EXERCISE.
Copy all lines in the data that contain the string "computer".

DATA.
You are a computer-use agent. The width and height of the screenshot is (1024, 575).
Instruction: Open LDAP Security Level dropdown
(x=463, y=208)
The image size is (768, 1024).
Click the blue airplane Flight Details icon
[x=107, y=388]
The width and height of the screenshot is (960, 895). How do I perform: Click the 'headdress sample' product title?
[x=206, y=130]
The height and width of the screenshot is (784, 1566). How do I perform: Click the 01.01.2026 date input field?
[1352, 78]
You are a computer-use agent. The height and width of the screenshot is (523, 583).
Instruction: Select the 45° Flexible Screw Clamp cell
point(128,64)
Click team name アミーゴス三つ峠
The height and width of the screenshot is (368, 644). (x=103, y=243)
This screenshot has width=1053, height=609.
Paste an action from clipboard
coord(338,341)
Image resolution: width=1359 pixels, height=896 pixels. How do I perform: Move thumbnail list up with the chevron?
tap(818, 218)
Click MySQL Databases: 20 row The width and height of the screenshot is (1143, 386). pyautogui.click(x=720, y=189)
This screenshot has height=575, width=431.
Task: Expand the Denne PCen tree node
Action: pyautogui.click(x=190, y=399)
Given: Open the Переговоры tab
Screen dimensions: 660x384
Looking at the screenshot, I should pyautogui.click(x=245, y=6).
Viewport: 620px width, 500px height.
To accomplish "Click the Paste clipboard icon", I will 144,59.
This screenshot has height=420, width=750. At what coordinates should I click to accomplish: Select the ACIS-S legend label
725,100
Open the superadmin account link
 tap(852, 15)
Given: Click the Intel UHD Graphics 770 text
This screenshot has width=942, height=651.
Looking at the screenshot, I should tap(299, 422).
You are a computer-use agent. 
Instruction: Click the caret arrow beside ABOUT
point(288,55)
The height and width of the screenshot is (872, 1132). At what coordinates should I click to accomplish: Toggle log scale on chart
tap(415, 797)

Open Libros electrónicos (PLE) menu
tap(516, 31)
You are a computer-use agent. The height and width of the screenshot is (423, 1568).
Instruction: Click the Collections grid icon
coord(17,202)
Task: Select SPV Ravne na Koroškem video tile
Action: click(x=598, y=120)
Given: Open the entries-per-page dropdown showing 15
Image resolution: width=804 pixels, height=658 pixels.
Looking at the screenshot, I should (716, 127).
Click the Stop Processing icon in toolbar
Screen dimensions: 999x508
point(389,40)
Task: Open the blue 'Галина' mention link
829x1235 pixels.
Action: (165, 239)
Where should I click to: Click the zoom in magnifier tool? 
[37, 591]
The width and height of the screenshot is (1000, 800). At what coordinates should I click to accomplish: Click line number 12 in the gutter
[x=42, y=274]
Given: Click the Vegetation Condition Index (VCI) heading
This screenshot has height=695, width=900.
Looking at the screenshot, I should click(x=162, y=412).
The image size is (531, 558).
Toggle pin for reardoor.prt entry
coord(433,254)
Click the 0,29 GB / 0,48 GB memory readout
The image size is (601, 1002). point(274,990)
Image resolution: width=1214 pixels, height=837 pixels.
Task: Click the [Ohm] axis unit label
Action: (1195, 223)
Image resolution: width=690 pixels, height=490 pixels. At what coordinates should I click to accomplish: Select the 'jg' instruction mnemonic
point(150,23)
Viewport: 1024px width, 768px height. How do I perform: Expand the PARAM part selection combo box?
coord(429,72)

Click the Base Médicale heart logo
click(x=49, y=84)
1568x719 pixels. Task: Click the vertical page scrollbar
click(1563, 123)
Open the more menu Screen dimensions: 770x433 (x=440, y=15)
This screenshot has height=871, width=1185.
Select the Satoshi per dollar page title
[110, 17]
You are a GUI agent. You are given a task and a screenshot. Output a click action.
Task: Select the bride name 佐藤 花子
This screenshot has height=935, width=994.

ANSWER BELOW.
You are a computer-use agent. The width and height of the screenshot is (1024, 575).
You are a computer-use agent. The height and width of the screenshot is (523, 583).
You are a computer-use agent. 
You are a computer-use agent. The height and width of the screenshot is (423, 1568).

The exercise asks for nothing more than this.